National Historic Site of Canada
- Official name: Notre-Dame-des-Neiges Cemetery
- Designated: 1999-05-04
- Reference no.: 1864

= Notre Dame des Neiges Cemetery =

Cemetery in Montreal, Canada

Notre Dame des Neiges Cemetery (Cimetière Notre-Dame-des-Neiges, /fr/) is a 139 ha rural cemetery located in the borough of Côte-des-Neiges-Notre-Dame-de-Grâce, Montreal, Quebec, Canada, which was founded in 1854. The entrance and the grounds run along a part of Côte-des-Neiges Road and up the slopes of Mount Royal. Notre Dame des Neiges Cemetery is the largest cemetery in Canada by number of burials and the third-largest in North America.

==History and description==
Created on property purchased from Dr. Pierre Beaubien, the new cemetery was a response to growing demand at a time when the old Saint-Antoine Cemetery (near present-day Dorchester Square) had become too small to serve Montreal's rapidly increasing population. Founded in 1854 as a
garden cemetery in the French style, it was designed by landscape architect Henri-Maurice Perreault, who studied rural cemeteries in Boston and New York. On May 29, 1855, thirty-five-year-old Jane Gilroy McCready, wife of Thomas McCready, then a Montreal municipal councillor, was the first person to be buried in the new cemetery.

Notre Dame des Neiges is the largest cemetery in Canada with more than 55 km of lanes and one million people interred. The Notre Dame des Neiges Cemetery site has more than 65,000 monuments and 71 family vaults.

The cemetery originally served Roman Catholics and rural French Canadians. Italian, Portuguese, Japanese, Orthodox Greek, Polish, Ukrainian and Huron are also represented, indicated in many instances by ethnic motifs on gravestones.
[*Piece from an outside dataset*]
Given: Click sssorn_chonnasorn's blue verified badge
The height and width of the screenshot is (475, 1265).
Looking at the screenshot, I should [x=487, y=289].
The cemetery is adjacent to the Mount Royal Cemetery, a predominantly English-speaking and originally Protestant adjacent burial ground, the Shaar Hashomayim Cemetery, an Ashkenazi Jewish burial ground and Temple Emanu-El Cemetery, a Reformed Jewish burial ground. These four abutting cemeteries on the slopes of Mount Royal contain a total of 1.5 million burials.

"La Pietà Mausoleum" contains a life-sized marble reproduction of Michelangelo's Pietà sculpture (original located in St. Peter's Basilica at the Vatican). Notre Dame des Neiges Cemetery was designated a National Historic Site of Canada in 1998 and plaqued in 2004.

No burials or cremations took place between May 16, 2007, and September 11, 2007, because of a labour strike. The interments of more than 300 bodies were affected. In addition, its uncut, unkempt grass became a symbol of the labour dispute.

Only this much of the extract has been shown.